Apple’s Music App (and Alternatives)

I’m not including Apple’s Music app in my master list of top five portable music apps – but because it’s pretty much baked into every iPhone via the iOS, it’s still worth talking about. That’s because most iPhone users will use the Music app to play back their downloaded/ripped music library; it’s the portable equivalent of the iTunes software you run on your personal computer.

The Music app plays back all the music you sync from your computer to your iPhone. It’s compatible with files in both the Apple AAC format and the universal MP3 format. It’s not compatible with Microsoft’s WMA-format audio files or files in the FLAC format, so there’s that. But for those users who are firmly entrenched in the Apple/iTunes ecosystem, using the Music app is a no brainer.

Figure 1 The iPhone’s native Music app, in Cover Flow view.

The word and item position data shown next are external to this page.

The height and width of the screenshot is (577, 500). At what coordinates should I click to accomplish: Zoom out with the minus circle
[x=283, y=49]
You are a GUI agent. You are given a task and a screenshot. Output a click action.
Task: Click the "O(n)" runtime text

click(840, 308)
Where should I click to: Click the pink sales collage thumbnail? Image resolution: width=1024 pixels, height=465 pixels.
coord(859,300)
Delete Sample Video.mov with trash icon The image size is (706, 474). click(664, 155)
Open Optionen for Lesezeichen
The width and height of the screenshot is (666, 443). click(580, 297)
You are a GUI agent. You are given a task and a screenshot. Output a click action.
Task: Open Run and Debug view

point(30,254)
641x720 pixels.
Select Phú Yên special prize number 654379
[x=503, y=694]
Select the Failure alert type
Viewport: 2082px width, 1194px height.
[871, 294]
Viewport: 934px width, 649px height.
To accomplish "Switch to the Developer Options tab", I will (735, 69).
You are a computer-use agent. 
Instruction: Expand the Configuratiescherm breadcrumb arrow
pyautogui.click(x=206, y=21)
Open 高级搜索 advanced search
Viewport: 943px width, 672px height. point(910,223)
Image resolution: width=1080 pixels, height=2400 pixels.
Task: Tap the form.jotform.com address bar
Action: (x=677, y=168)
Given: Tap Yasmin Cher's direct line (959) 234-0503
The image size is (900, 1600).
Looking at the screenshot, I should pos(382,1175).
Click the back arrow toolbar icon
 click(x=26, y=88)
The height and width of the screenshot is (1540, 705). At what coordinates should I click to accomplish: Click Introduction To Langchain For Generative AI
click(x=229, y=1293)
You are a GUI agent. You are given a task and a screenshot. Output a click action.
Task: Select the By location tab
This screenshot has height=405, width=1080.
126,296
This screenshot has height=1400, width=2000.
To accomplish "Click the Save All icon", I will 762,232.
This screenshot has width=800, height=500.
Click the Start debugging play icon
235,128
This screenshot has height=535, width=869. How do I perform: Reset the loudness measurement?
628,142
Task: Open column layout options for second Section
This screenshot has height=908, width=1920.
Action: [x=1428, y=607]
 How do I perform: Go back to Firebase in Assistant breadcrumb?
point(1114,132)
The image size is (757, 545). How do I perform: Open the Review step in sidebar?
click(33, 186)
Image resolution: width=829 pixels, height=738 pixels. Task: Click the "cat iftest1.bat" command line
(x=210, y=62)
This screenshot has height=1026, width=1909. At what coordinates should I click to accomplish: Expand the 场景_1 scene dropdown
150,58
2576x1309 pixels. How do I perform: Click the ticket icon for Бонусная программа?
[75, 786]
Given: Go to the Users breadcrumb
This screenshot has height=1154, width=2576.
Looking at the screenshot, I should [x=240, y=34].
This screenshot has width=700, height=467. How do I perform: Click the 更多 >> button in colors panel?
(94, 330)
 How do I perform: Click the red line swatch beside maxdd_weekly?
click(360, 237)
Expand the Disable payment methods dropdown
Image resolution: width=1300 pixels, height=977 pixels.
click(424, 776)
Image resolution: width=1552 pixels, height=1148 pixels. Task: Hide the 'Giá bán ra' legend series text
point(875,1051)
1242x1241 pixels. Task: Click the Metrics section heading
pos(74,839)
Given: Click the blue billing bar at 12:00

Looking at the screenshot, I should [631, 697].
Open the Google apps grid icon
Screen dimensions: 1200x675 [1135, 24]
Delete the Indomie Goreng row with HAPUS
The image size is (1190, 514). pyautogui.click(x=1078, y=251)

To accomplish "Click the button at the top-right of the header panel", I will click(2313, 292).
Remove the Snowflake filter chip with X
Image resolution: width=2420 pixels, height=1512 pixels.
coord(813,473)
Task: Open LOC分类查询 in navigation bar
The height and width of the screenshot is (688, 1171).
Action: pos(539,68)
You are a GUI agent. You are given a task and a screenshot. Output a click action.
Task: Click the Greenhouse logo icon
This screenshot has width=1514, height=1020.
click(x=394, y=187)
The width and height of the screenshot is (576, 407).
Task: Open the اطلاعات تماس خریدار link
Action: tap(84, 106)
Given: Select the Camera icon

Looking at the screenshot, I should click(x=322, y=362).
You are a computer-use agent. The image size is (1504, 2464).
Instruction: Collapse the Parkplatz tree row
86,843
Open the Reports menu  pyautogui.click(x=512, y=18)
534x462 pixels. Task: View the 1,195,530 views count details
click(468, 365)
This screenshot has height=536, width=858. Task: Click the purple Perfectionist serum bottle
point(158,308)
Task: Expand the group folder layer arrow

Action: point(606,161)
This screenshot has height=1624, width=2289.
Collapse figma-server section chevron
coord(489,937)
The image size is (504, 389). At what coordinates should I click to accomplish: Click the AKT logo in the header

That’s not to say that you have to use the Music app. There are several third-party alternatives that will play the music files you sync from your computer. These include

  • Albums Tactile Music Controller ($1.99). This app takes an interesting approach to displaying your music library, spreading your album covers across a simulated onscreen table. Playing an album is as easy as tapping one of the virtual CD covers.
  • iAlbums (free). This app does a better job of fetching and displaying album covers than the native Music app. It also displays more information about a given song or artist, because it searches more than 20 music information resources. And if that wasn’t enough, iAlbums can download lyrics for most songs you listen to.
  • Musiconizer (free). What’s unique about this app is it lets you create a virtual app for any album in your collection, and then display an icon for that album on your iPhone’s home screen. Tap a home screen icon to launch the app and play the album.

Figure 2 The Albums Tactile Music Controller.

Figure 3 The iAlbums app.

Figure 4 The Musiconizer app.

To be fair, none of these apps does much more than the native Music app; in most cases, they just do it differently. Still, they’re worth checking out, just in case you like the way they do it better.